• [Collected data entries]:

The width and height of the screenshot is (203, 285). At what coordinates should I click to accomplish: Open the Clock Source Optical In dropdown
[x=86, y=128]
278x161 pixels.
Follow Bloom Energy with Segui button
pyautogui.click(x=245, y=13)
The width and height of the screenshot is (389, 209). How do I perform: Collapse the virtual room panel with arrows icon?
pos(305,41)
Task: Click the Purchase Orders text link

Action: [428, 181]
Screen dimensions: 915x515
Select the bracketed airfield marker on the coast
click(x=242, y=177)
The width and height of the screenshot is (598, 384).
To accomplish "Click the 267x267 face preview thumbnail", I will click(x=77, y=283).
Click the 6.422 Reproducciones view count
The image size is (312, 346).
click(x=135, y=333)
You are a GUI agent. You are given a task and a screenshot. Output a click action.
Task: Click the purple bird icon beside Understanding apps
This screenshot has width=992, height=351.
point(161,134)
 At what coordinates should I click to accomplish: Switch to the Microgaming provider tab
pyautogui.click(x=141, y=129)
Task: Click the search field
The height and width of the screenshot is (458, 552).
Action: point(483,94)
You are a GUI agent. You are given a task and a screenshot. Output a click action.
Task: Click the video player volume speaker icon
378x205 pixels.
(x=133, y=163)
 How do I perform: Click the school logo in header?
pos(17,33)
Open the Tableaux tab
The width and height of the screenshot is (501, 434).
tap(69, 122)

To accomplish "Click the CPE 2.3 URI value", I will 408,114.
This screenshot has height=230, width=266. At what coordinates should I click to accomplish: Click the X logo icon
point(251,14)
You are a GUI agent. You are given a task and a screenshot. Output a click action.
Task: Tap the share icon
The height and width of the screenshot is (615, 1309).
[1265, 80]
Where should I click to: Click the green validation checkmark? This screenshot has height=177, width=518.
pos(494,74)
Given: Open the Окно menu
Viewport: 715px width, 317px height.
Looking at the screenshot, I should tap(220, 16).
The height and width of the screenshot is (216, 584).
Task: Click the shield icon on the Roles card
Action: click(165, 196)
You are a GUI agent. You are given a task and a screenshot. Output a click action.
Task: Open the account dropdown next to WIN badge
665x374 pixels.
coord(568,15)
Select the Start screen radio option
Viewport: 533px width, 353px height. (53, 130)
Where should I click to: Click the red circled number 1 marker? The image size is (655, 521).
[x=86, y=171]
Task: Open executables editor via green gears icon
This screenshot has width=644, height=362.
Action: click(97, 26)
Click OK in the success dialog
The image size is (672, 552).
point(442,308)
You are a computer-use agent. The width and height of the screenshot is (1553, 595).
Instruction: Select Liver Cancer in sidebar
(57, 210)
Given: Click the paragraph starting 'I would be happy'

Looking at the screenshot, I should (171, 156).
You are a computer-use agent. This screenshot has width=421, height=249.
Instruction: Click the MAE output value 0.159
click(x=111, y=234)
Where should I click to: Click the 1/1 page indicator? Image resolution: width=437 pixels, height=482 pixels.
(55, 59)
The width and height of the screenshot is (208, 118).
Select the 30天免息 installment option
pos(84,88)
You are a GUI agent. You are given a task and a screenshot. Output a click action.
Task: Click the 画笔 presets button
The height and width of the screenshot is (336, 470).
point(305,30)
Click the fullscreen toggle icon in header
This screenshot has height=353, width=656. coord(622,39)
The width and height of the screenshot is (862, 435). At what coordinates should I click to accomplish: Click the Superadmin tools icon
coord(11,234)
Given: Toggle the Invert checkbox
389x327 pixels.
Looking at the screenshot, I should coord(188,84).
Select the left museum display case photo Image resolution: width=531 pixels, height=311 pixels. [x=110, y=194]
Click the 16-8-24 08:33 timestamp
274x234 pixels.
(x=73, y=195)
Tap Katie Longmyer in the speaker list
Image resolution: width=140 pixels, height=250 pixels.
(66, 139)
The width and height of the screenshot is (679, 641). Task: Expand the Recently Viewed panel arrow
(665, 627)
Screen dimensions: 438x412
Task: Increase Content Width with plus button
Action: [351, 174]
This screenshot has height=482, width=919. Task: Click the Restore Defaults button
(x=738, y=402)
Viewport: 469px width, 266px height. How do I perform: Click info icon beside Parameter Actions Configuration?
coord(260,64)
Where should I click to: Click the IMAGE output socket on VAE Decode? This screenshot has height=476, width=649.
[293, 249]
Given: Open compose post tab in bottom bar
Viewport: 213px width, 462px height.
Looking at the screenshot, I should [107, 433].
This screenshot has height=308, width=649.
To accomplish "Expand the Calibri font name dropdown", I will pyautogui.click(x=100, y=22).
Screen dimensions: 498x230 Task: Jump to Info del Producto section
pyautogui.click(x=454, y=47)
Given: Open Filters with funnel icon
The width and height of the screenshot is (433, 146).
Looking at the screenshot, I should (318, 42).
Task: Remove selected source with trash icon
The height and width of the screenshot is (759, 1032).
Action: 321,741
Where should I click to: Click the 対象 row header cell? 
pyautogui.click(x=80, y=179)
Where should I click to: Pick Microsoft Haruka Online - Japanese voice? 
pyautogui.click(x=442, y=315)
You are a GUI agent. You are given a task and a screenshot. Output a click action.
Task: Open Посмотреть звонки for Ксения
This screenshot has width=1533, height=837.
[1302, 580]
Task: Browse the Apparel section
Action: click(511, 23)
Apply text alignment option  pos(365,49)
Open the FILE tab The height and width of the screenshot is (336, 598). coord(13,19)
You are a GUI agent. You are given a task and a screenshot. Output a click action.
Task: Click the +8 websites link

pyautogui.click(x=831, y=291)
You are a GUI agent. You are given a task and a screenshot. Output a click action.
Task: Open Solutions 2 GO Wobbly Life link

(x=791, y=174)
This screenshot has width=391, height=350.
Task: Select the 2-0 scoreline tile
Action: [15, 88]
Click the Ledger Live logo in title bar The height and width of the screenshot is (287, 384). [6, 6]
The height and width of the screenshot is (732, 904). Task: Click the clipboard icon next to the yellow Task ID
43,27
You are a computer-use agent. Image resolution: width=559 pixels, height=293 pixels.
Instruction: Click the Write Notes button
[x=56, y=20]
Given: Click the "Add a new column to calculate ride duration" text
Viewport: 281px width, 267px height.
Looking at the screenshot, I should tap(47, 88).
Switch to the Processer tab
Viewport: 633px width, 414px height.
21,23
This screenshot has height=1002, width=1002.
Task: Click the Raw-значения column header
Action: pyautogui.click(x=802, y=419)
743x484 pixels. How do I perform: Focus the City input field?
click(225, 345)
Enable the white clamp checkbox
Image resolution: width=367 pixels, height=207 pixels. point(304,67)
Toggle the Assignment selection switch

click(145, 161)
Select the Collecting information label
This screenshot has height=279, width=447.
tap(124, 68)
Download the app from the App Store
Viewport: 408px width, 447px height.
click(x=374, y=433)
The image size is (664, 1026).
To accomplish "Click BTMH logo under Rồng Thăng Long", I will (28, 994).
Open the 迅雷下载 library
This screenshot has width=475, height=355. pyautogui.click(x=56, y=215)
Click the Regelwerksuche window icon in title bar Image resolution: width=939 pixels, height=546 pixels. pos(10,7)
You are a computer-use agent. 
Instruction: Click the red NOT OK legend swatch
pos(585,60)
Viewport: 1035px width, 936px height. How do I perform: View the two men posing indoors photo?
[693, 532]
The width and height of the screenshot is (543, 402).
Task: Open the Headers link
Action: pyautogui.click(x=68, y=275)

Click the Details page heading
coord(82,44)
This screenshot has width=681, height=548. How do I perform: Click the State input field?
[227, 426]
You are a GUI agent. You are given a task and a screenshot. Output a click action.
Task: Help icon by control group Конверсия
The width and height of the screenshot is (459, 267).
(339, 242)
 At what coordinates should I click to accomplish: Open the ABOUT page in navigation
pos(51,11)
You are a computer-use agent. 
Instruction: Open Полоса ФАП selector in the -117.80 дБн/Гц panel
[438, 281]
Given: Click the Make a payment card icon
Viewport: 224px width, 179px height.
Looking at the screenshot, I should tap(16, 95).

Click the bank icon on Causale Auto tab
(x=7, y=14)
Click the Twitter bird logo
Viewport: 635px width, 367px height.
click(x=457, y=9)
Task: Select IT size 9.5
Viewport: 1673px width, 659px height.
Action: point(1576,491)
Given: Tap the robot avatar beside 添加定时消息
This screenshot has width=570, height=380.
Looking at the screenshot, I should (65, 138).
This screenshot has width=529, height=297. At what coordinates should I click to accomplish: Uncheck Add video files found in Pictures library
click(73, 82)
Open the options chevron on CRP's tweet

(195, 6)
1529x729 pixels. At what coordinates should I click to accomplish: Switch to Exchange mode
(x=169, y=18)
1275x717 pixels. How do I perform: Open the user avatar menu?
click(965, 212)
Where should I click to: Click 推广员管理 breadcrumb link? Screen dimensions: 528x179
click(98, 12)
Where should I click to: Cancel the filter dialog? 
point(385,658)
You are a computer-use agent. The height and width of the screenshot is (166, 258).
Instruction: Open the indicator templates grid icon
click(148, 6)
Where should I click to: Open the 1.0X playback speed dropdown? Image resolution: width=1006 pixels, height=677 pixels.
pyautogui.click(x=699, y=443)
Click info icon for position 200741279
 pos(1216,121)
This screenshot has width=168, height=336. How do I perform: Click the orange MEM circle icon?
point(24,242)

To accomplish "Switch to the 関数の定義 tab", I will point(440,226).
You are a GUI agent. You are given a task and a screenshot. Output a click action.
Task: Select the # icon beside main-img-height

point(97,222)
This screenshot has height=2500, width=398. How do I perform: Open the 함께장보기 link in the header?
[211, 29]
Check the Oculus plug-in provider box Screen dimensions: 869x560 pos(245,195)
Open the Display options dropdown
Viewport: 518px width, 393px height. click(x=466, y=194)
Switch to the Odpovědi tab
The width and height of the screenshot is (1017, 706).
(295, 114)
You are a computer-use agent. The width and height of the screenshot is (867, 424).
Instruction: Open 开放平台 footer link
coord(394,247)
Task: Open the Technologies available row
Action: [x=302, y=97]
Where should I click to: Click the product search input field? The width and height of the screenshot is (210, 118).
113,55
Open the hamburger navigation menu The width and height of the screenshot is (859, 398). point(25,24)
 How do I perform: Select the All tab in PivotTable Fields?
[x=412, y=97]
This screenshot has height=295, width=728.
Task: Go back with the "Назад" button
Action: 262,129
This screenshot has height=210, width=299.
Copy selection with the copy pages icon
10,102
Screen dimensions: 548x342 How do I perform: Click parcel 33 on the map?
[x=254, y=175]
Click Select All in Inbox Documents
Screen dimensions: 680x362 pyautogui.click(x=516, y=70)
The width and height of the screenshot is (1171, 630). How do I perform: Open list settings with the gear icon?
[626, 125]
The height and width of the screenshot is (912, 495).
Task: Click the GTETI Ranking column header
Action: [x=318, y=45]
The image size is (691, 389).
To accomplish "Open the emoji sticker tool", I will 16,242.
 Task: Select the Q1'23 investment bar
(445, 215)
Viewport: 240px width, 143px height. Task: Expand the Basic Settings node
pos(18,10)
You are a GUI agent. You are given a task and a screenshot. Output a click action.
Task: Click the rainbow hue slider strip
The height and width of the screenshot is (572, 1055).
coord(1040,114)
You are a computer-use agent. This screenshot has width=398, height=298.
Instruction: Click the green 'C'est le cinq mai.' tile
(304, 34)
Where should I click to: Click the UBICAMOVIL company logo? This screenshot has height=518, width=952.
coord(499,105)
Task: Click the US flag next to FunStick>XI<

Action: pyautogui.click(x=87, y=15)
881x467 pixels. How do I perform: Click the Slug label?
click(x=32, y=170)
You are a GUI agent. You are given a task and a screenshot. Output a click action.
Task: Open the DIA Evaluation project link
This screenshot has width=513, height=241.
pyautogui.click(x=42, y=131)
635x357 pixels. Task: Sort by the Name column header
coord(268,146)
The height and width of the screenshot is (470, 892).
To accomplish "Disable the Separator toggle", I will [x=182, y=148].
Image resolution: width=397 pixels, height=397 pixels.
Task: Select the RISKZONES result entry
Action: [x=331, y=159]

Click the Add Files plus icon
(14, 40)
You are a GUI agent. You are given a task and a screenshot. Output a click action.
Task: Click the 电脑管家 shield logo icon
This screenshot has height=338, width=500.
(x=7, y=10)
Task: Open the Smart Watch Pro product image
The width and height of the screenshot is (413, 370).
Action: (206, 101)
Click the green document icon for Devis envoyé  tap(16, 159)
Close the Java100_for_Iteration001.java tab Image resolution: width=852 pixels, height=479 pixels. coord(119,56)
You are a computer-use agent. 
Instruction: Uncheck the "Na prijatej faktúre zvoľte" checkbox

• [What to work on]:
Look through the data above and return exactly the lines from the one that contains "is (1553, 595)." to the one that contains "has width=421, height=249.", inclusive, with nothing else.

• [Solution]:
You are a computer-use agent. The width and height of the screenshot is (1553, 595).
Instruction: Select Liver Cancer in sidebar
(57, 210)
Given: Click the paragraph starting 'I would be happy'

Looking at the screenshot, I should (171, 156).
You are a computer-use agent. This screenshot has width=421, height=249.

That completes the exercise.